A trade war is brewing between the US and many of its major trading partners. There are few historical precedents for this situation – a wide range of tariffs that provokes retaliation from other countries during a period of full employment – and the economic outlook is not without risks. That makes assessing the economy difficult for both business and policymakers.

It will take time to see the impact of tariffs on international trade and on GDP growth in the affected countries. However, we forecast a 6.3 per cent increase in US business fixed investment for 2018 – up from 4.7 per cent last year – even if the risks are tilted to the downside.

The current US economic expansion began in July 2009. If, as we expect, it lasts at least until the end of 2019, it will become the longest on record, beating the 1991 to 2001 expansion.

Although GDP growth in the first three months of 2018 was below average at 2.0 per cent we expect a second-quarter rebound to 3.9 per cent and have increased our full-year forecast to 2.8 per cent. Our inflation forecast is unchanged however: a 2.5 per cent average in 2018, dropping to 2.0 per cent next year.

Yet there are risks. The trade war has prompted reprisals from other countries and may widen to include motor vehicles.

The uncertainty of whether the trade war is contained or escalates further will likely depress the growth of business investment spending for industries directly affected by the new tariffs and quotas. But doubts over growth may affect investment far beyond those industries.

Surveys of business investment intentions provide some early clues. Plans to increase capital spending over the next six months were at record levels in the first quarter of 2018 but while still strong in the second quarter, were down.

Our expectation of a second-quarter GDP rebound is based on a recovery in consumer spending and a jump in net exports. But higher oil prices, encouraging increased drilling and production, mean investment spending is expanding again too, lifting total business fixed investment by 7 per cent in the past year.

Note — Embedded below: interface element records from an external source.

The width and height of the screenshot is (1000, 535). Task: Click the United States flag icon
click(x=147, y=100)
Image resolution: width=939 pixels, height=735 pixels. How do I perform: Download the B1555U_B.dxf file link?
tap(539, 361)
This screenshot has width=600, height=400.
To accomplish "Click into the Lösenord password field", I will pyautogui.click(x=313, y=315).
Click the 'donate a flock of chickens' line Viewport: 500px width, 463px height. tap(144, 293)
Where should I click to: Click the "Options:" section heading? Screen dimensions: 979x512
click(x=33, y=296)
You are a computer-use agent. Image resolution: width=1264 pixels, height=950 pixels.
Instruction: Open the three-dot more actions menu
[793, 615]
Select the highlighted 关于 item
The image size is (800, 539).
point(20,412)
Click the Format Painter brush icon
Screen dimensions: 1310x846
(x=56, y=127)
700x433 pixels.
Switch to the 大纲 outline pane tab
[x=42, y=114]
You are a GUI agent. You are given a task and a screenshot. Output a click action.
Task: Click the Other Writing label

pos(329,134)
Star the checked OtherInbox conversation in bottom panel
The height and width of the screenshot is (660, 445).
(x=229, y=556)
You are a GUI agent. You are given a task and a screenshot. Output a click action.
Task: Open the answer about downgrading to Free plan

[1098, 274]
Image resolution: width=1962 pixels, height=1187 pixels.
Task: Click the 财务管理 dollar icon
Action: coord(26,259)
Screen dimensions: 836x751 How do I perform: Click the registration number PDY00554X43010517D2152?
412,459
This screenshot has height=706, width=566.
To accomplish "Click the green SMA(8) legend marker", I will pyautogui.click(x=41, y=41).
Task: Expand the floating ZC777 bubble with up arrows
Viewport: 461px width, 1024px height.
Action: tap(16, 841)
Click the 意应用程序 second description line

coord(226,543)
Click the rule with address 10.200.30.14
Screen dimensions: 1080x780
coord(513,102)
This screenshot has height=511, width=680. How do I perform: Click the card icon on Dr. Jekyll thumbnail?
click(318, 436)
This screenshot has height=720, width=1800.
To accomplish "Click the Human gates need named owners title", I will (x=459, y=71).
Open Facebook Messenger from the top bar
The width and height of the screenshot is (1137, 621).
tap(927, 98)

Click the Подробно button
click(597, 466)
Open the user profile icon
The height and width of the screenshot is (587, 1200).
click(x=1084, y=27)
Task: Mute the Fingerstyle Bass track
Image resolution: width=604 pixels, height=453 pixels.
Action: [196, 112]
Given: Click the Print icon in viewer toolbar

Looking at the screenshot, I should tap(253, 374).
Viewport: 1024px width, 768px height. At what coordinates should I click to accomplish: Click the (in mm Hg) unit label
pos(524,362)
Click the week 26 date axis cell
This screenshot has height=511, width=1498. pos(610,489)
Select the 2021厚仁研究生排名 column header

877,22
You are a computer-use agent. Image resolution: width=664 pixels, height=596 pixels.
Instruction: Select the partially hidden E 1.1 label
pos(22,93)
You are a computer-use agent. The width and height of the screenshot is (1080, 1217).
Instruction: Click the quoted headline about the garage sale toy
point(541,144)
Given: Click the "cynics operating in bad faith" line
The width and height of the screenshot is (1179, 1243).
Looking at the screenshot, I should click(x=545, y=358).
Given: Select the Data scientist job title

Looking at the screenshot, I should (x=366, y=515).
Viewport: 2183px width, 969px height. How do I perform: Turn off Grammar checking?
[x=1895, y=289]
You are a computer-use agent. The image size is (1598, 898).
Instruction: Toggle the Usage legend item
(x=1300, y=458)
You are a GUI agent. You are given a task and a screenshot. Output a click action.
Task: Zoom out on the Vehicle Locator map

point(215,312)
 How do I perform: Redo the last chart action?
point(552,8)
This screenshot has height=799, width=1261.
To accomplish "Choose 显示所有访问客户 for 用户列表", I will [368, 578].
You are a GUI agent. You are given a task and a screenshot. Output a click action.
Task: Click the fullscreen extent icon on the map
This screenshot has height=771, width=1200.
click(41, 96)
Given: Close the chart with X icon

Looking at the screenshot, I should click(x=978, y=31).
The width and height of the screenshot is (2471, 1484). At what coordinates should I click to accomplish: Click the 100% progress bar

The sustainability of the upturn in GDP growth is likely to rest on the strength of business spending in the year ahead. And whether business investment remains strong may depend on a tug-of-war between factors such as tax cuts and the disruption and uncertainty stemming from higher tariffs and trade tensions.

A full-out trade war would create upside risks for inflation, in our view. The economy is close to full employment and demand growth is being boosted by fiscal stimulus. Hitting the economy now with tariffs on a wide range of imports could spark increased inflation expectations – partly in response to price increases on imported goods, and partly as consumers realise there are few offsets to stop price increases being passed on.

With so few historical precedents for this situation, decision-making is difficult for the US Federal Reserve as well as for business. Nevertheless, we continue to anticipate a quarter-point interest rate hike in September and another in December 2018.